Icarus is a bare-metal x86 operating system with a built-in BASIC interpreter. It boots on 64-bit UEFI systems with some GPU driver support. It has been tested on real hardware (AMD Ryzen 5 2600X, American Megatrends UEFI, GTX 1650).

What is this?

ICARUS boots directly on PC hardware or in QEMU with no underlying operating system. It provides a BASIC programming environment reminiscent of home computers from the early 1980s, complete with graphics, sound, and disk storage.

When you power on, you get a prompt:

 ICARUS OS
 >

You can type BASIC commands, write programs, save them to disk, draw graphics, and edit text files with the built-in editor.
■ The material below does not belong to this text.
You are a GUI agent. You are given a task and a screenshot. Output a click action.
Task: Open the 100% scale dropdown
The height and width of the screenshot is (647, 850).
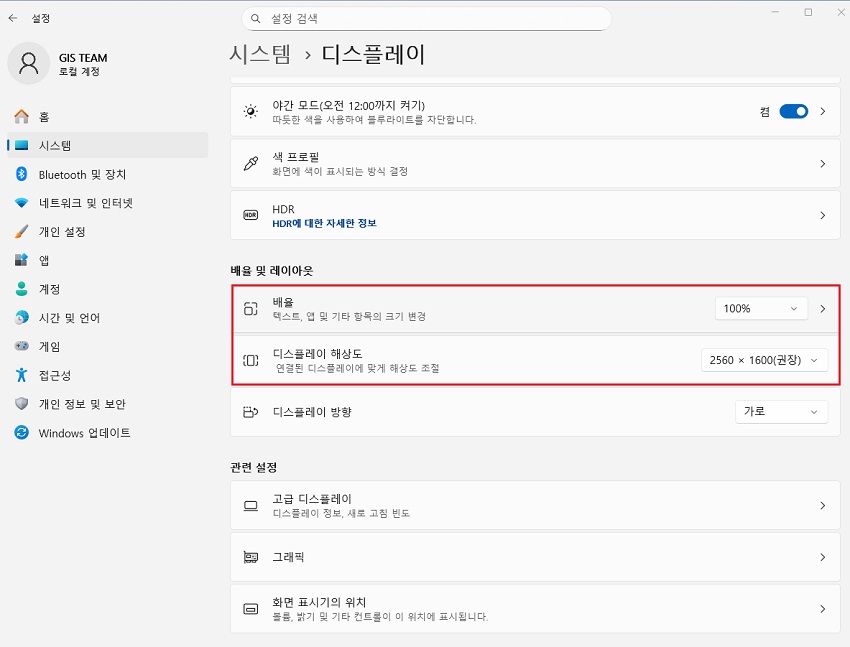(x=761, y=308)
For the full BASIC language reference, see Basic.md.

Features

  • GPU drivers: NVIDIA (EVO display engine), BGA (page flipping), VMware SVGA, GOP fallback
  • PAT write-combining and shadow buffers for fast rendering
  • 6 display modes: 2 text scales + 4 pixel graphics with integer scaling and square pixels
  • AHCI SATA disk with simple flat filesystem
  • PCI bus scanning with pluggable driver model
  • Atari-inspired BASIC: floating point, trig, graphics, sound, PEEK/POKE, disk I/O
  • Built-in text editor (kilo by Salvatore Sanfilippo) with VT100 terminal emulation
  • Dynamic memory allocator (malloc/realloc/free) and freestanding C library (klib)

Requirements

  • Docker (for building the EFI binary on MacOS)
  • qemu-system-x86_64 (for simulation)
  • OVMF firmware (UEFI for QEMU, typically installed with QEMU)
  • A USB stick if you want to run it on hardware

Building and Running

Build the EFI binary:

./util/build-efi64

Simulation

Three GPU configurations are defined in the Makefile:

make sim-bga       # Bochs Graphics Adapter
make sim-vmware    # VMware SVGA — FIFO command submission, no tearing
make sim-gop       # No GPU driver — GOP framebuffer fallback

Bootable USB stick (64-bit UEFI, for real hardware)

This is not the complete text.